なみなみに注がれたカフェモカを飲みながら、いつか海が見える場所に住んで、休日の朝はこんな場所でゆっくりと過ごしたい。そう強く思わせてくれた場所でした。

photo by Misaki Naka

 

■詳細情報
・名称:Starfish Cafe and Bar
・住所:7/240 Forbury Road St. Clair, Dunedin, NZ
・営業時間:(日)〜(火)7:00〜17:00、(水)〜(土)7:00〜遅くまで
・定休日:なし
・公式サイトURL:http://starfishcafe.co.nz/

 

ニュージーランドの味を日本でも


photo by Misaki Naka

MOJO

photo by Misaki Naka

おしゃれな雰囲気が漂う神楽坂の住宅街に、ひっそりと影を潜めているこちらの店舗。ニュージーランドでは35店舗を構えている地元の人たちに長年愛されているカフェの一つです。日本では神楽坂以外に原宿、早稲田にお店を構えています。
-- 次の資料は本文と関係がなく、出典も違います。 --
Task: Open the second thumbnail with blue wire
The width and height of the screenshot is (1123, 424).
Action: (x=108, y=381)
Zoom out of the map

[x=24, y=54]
フラットホワイトが恋しくて、先日MOJOに行ってきました。ありふれてしまうのは嫌だけれど、日本でももっとフラットホワイトが知られて、ニュージーランドの文化が少しでも浸透すると嬉しいな、と思う今日この頃。

■詳細情報
・名称:Mojo Coffee
・住所:東京都新宿区赤城元町4-11
・営業時間:(月)〜(金)7:30〜19:30、(土)(日・祝)9:00〜20:00
・定休日:なし
・電話番号:03-6265-3286
・公式サイトURL:http://mojocoffee.jp/

 

個性あふれるカフェがたくさん

独自のコーヒー文化が進んでいるニュージーランド。そのためなのか、訪れる先々で日本でおなじみのチェーン店はあまり見かけることがありませんでした。そこら中におしゃれなカフェが溢れているのです。

日本もチェーン店ばかりじゃなくて、仕入れから味にもとことんこだわった、個性のあるカフェがもっと目立つようになればいいのになぁと思ったニュージーランド滞在でした。さて、二杯目のコーヒーをいれようかな。